**Exercise objective:**
Output the records below in full, word for word; pictures do not belong in it.
Supplied records section start
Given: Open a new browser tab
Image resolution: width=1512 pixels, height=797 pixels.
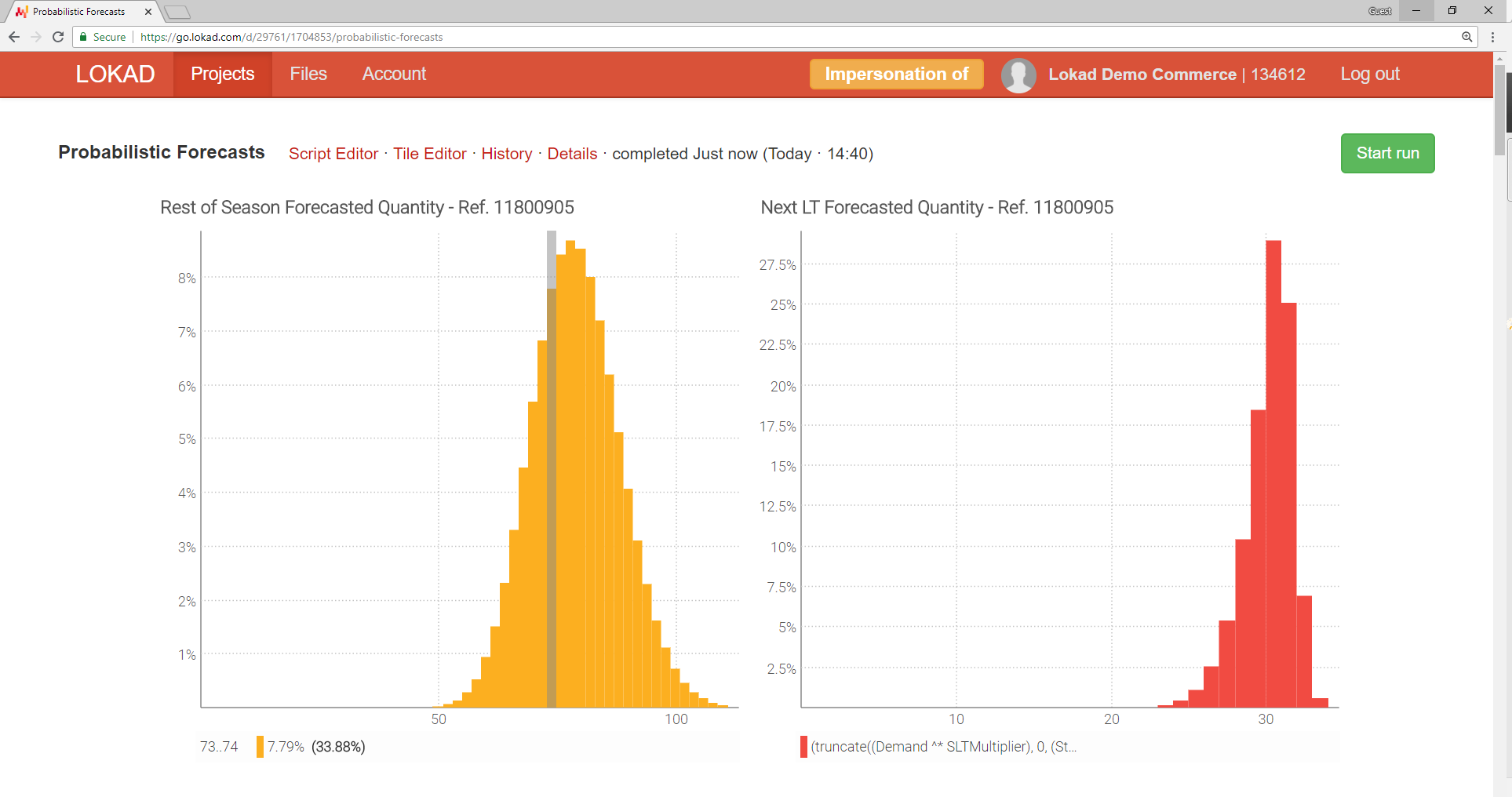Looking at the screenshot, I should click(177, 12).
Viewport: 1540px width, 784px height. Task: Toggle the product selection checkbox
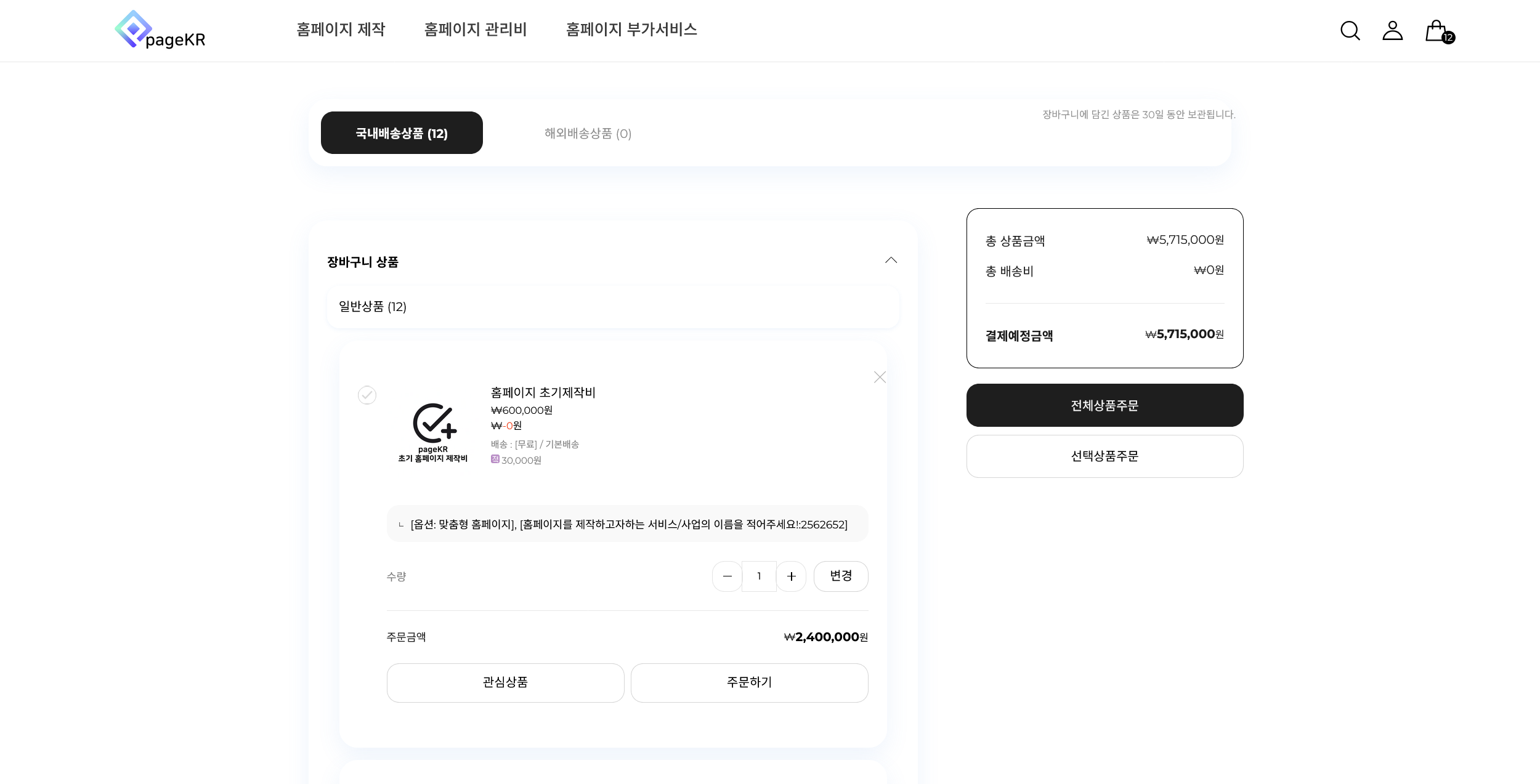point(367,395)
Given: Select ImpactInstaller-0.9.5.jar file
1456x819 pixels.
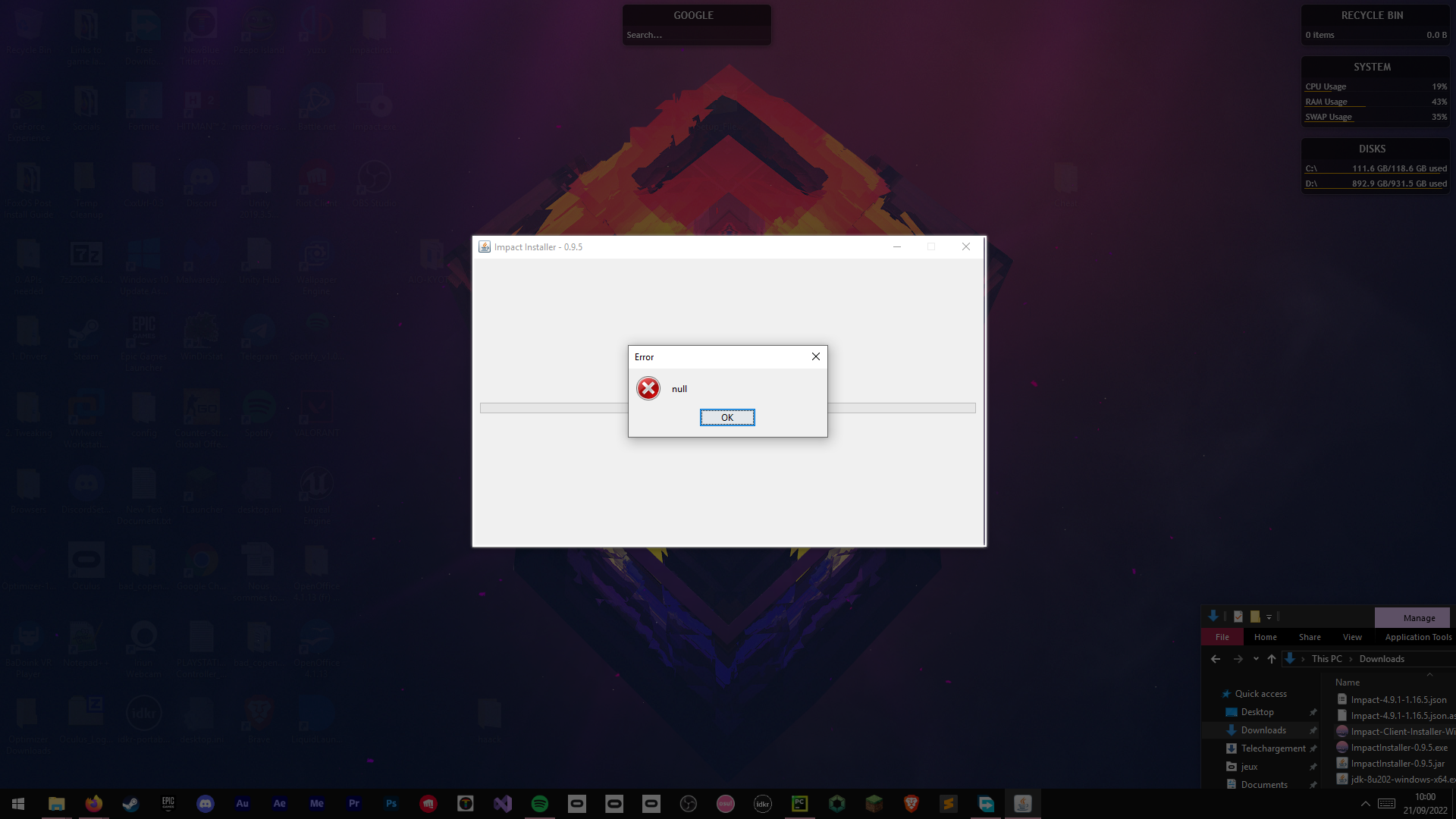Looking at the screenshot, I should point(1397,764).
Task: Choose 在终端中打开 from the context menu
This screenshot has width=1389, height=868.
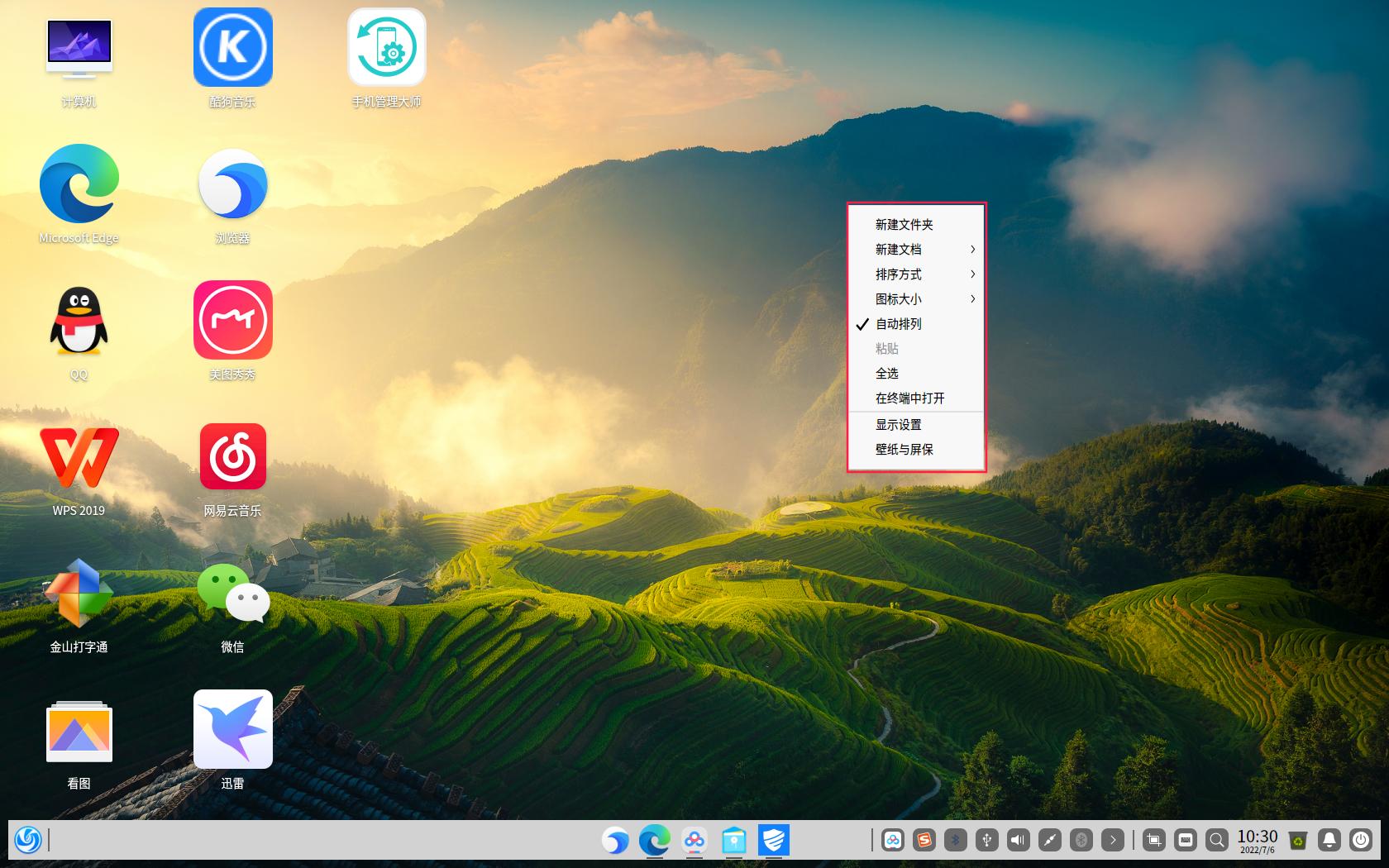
Supplied records section end
**Written response:**
Given: Open a new browser tab
Image resolution: width=1512 pixels, height=797 pixels.
Looking at the screenshot, I should click(177, 12).
Viewport: 1540px width, 784px height. Task: Toggle the product selection checkbox
point(367,395)
Given: Select ImpactInstaller-0.9.5.jar file
1456x819 pixels.
Looking at the screenshot, I should point(1397,764).
Task: Choose 在终端中打开 from the context menu
This screenshot has width=1389, height=868.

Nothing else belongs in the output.